Par ailleurs, je vous précise que la solution FH-FTTH repose sur un raccordement activé de la boucle locale FTTH qui pourrait soulever des interrogations au regard de la réglementation établie par le régulateur indépendant.

Monsieur le sénateur, je sais que les équipes du conseil général de la Meuse ont engagé des discussions avec la mission FTHD, dirigée par Antoine Darodes, qui m'est directement rattachée. Sachez que je veillerai à ce que celle-ci puisse poursuivre l'accompagnement de votre département dans le déploiement de la fibre.

J'ai intégré, depuis des mois maintenant, l'urgence de l'aménagement numérique des territoires. Le rythme d'instruction des dossiers par la mission « Très haut débit » me donne bon espoir de réduire enfin la fracture numérique dans notre pays.

M. le président. La parole est à M. Christian Namy.

M. Christian Namy. Madame la ministre, je reconnais que le plan actuel est meilleur que le précédent. Je salue aussi votre engagement personnel sur ce dossier du tout-numérique, et vous en remercie.

En revanche, s'agissant du taux de subvention, je peux vous dire que les méthodes de calcul ne permettent pas d'atteindre le taux de 54 % dont vous avez fait état : nous sommes largement en dessous.

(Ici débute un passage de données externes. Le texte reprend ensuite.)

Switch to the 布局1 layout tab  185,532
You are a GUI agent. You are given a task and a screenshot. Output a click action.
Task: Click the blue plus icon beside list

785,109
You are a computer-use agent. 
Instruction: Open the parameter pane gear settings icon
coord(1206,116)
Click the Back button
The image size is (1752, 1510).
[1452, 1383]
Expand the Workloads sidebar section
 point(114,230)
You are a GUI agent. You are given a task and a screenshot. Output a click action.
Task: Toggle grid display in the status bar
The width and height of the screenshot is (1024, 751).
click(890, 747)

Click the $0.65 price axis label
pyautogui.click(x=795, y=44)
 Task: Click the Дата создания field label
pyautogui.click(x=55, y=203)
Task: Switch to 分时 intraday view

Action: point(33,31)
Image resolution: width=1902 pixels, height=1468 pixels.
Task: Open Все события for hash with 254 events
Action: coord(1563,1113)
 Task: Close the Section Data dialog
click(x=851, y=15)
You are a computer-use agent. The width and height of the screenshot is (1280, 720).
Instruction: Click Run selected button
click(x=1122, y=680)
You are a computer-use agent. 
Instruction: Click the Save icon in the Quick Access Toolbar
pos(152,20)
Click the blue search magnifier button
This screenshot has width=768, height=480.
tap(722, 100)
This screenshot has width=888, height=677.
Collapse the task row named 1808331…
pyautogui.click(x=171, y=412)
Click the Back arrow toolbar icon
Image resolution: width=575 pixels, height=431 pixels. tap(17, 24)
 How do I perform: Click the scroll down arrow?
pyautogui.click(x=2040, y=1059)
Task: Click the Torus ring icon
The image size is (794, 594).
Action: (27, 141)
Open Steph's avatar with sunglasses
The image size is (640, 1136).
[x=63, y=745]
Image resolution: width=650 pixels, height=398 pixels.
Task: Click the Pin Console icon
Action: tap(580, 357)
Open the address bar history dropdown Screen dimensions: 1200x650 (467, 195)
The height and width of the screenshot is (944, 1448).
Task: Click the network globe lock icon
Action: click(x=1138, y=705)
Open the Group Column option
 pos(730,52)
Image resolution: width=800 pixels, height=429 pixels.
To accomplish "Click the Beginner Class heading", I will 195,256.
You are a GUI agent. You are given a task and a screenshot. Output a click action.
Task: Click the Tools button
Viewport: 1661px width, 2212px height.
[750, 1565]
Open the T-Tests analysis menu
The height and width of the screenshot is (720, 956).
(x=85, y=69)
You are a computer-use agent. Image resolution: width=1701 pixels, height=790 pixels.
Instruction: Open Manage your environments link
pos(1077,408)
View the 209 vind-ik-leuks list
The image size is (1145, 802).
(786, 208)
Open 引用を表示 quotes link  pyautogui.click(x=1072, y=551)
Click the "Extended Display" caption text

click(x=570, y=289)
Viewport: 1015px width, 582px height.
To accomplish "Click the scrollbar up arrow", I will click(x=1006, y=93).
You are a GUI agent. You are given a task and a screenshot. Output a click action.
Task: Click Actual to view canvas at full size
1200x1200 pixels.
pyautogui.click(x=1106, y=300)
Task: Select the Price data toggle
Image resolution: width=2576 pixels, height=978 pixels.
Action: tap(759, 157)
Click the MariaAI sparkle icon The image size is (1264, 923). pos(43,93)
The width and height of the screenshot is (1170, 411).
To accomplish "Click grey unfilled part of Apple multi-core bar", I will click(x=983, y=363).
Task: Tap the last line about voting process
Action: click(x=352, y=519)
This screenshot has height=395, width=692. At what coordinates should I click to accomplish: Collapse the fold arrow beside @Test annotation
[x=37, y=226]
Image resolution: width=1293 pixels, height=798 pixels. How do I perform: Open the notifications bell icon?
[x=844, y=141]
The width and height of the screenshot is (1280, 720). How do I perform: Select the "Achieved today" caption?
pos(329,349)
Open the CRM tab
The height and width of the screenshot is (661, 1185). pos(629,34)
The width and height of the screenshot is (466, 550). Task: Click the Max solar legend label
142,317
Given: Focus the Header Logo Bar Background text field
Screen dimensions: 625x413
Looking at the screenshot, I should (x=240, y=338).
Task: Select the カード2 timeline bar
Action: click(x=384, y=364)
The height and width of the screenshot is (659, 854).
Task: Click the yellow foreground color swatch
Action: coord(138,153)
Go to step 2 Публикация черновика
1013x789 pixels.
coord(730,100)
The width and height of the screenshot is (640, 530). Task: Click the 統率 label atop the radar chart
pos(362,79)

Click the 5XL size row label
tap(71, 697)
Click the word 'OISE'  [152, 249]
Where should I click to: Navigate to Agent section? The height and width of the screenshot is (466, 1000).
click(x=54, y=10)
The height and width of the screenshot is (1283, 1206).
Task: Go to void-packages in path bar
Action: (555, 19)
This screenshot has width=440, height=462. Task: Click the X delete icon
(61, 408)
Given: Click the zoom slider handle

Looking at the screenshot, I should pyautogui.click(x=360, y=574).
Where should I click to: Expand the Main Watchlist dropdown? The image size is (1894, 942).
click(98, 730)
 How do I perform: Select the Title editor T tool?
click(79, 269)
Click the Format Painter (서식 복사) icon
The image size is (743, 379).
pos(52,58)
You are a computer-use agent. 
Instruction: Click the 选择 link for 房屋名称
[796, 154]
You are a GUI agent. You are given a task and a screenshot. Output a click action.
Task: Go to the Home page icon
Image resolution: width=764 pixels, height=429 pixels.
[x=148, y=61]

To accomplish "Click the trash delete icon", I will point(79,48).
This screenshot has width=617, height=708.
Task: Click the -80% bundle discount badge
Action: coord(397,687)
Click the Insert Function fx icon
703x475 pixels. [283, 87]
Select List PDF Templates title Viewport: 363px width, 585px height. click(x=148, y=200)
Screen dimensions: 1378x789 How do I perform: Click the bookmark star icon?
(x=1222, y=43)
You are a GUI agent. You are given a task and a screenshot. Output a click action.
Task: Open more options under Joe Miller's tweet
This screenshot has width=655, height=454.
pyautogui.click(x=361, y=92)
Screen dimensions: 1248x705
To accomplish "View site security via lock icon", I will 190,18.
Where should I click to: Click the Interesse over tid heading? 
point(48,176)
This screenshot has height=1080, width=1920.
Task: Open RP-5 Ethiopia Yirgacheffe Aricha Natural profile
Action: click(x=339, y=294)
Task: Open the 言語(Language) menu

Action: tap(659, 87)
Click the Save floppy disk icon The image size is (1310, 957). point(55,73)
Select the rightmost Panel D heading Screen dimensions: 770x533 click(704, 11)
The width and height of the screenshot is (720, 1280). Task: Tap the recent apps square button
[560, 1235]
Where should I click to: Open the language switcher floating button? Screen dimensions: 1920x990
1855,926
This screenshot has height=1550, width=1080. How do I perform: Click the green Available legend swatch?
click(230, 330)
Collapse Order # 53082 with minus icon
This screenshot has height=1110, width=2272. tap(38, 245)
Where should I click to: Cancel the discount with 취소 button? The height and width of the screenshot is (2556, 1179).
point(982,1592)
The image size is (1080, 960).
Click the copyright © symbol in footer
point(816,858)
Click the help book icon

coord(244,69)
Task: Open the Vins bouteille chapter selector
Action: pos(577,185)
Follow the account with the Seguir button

Ensuite, vous avez remis en cause la technologie FH-FTTH en disant qu'elle n'était pas forcément la meilleure formule aujourd'hui. Je pense au contraire qu'elle permet d'aborder le tout-fibre dans un deuxième temps, d'abord parce qu'elle amène la fibre optique dans tous les foyers de nos communes, ensuite parce qu'elle évite des remplacements à court terme des lignes de cuivre enfouies qui ne sont plus en état. Elle est donc susceptible de fournir à l'abonné le haut débit rapide à un coût raisonnable.

À mon sens, il s'agit donc actuellement de la meilleure solution en milieu rural, compte tenu des capacités financières de nos départements. Nous reverrons ce dossier avec votre collaborateur, mais permettez-moi de vous remercier de ce que vous faites.